● Source document:
***
Introduction to Gradient Boosting | Monishver Chandrasekaran

In our previous discussions on ensemble methods, we explored boosting — a technique designed to reduce bias by combining several shallow decision trees, also known as weak learners. Each learner in the ensemble focuses on correcting the errors made by its predecessors. This iterative correction process results in a strong predictive model.

One prominent boosting method we covered was AdaBoost, a powerful off-the-shelf classifier. We touched on how AdaBoost operates by minimizing an exponential loss and adjusting the sample weights accordingly.

Now, let’s build on this foundation and transition into more general methods like Gradient Boosting, which extends the boosting idea to arbitrary differentiable loss functions.

From Nonlinear Regression to Gradient Boosting

Let’s consider the problem of nonlinear regression. How can we model a function that fits complex, nonlinear data?

A common approach is to use basis function models, which transform the input into a new feature space where a linear model can be applied.
***
● Provided data:
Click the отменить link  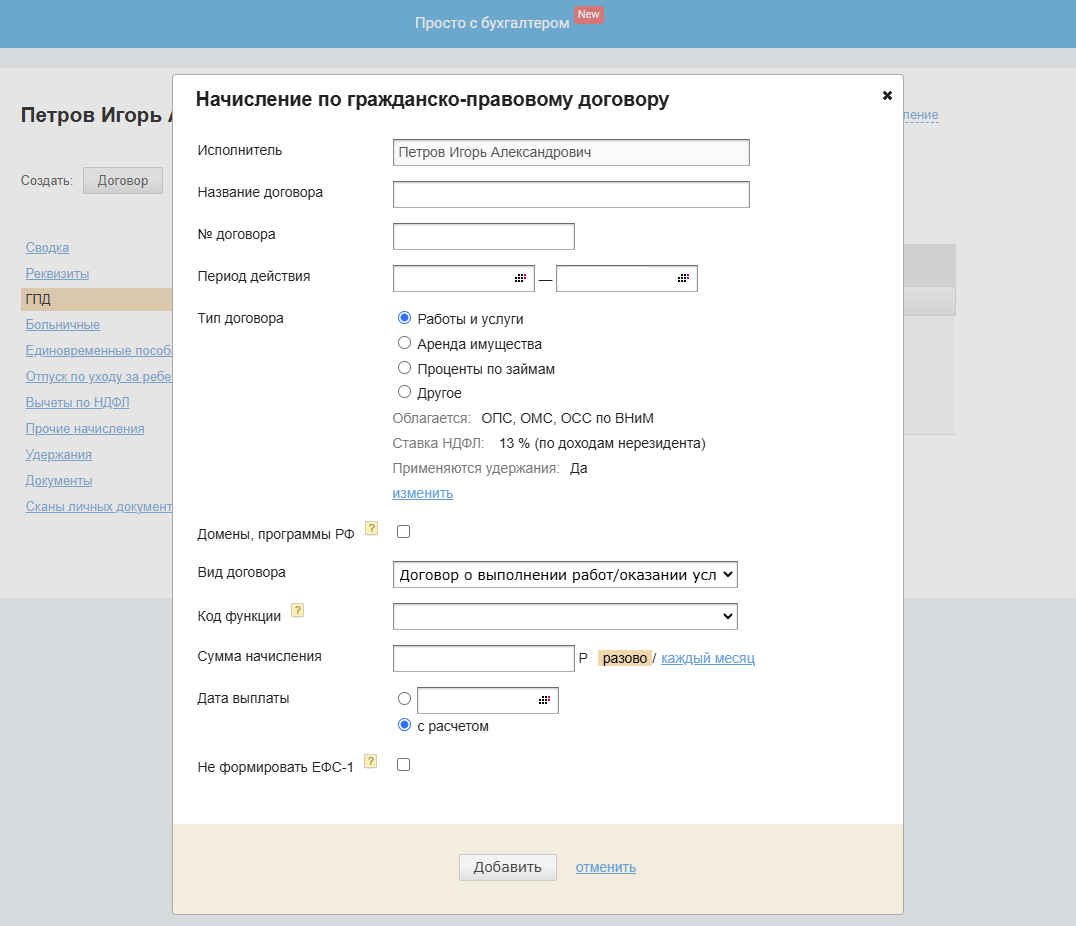coord(605,867)
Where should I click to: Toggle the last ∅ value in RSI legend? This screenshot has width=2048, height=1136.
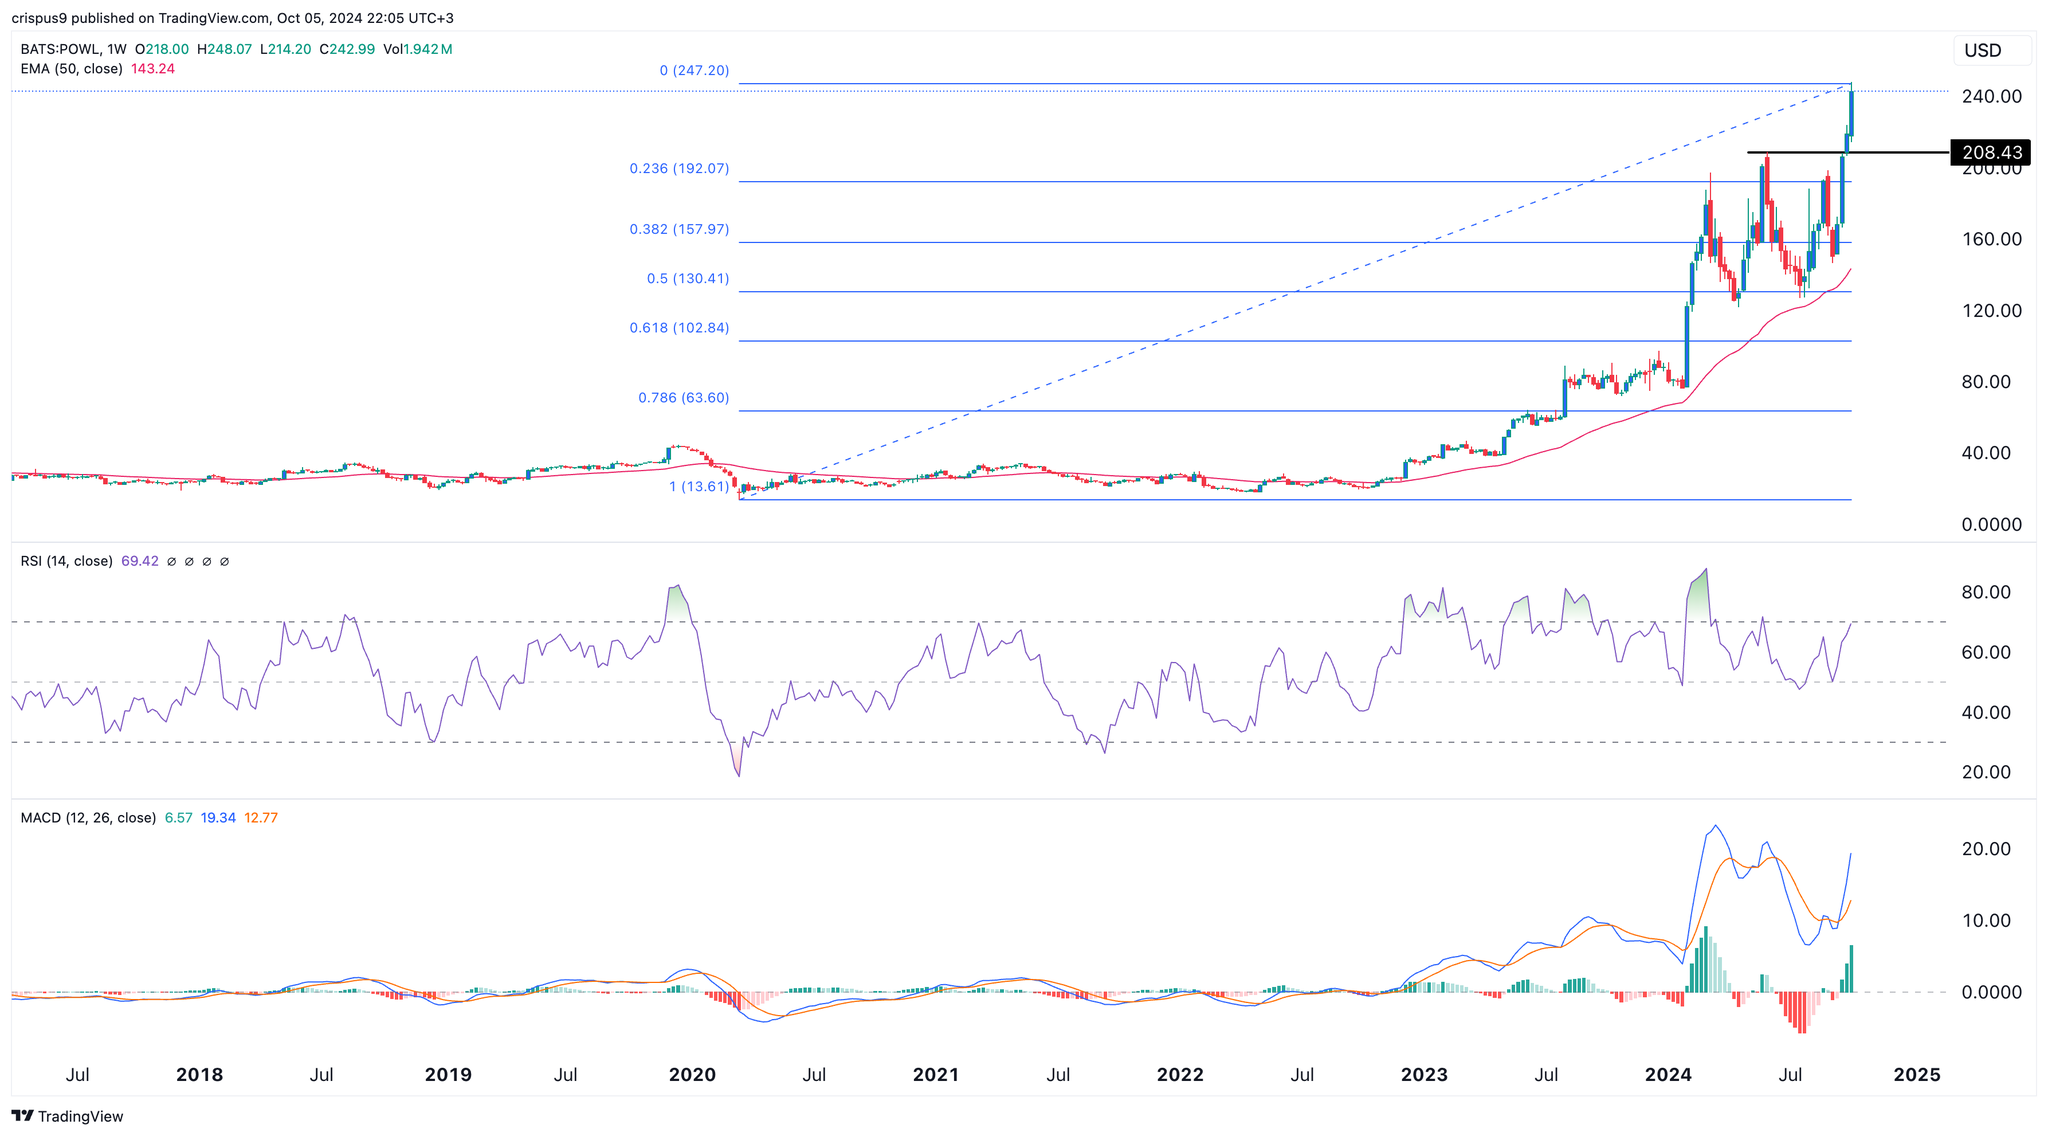pyautogui.click(x=224, y=561)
***
● Problem A: Write out the passage of the gradient boosting article that runs between "One prominent boosting" and "differentiable loss functions.", inclusive.
● Problem B: Extend the article on gradient boosting, beginning right after its final sentence.

● Task result A:
One prominent boosting method we covered was AdaBoost, a powerful off-the-shelf classifier. We touched on how AdaBoost operates by minimizing an exponential loss and adjusting the sample weights accordingly.

Now, let’s build on this foundation and transition into more general methods like Gradient Boosting, which extends the boosting idea to arbitrary differentiable loss functions.

● Task result B:
Linear Models with Basis Functions

We begin with a function of the form:

\[f(x) = \sum_{m=1}^{M} v_m h_m(x)\]

Here, the \(h_m(x)\) are basis functions (also called feature functions), and \(v_m\) are their corresponding coefficients.

Example: In polynomial regression, the basis functions are \(h_m(x) = x^m\).

This method works well with standard linear model fitting techniques like least squares, lasso, or ridge regression. However, there’s a limitation: the basis functions \(h_1, \dots, h_M\) are fixed in advance.

What if we could learn these basis functions instead of fixing them?

Adaptive Basis Function Models

This idea leads us to adaptive basis function models, where we aim to learn both the coefficients and the basis functions:

\[f(x) = \sum_{m=1}^{M} v_m h_m(x), \quad \text{where } h_m \in \mathcal{H}\]

Here, \(\mathcal{H}\) is a base hypothesis space of functions \(h : \mathcal{X} \to \mathbb{R}\). The combined hypothesis space is:

\[\mathcal{F}_M = \left\{ f(x) = \sum_{m=1}^{M} v_m h_m(x) \,\middle|\, v_m \in \mathbb{R},\, h_m \in \mathcal{H} \right\}\]

The learnable parameters now include both the weights \(v_m\) and the functions \(h_m\) — this is what makes the model adaptive.

Here’s a simple analogy to help build intuition for adaptive basis function models:

Think of building a house: In a linear model with fixed basis functions, it’s like choosing from a catalog of pre-made furniture — your design is limited by what’s available. In contrast, adaptive basis functions let you custom-build each piece of furniture to fit your space and needs perfectly. You’re not just choosing the weights (how much furniture to use), you’re also designing what kind of furniture works best in each room.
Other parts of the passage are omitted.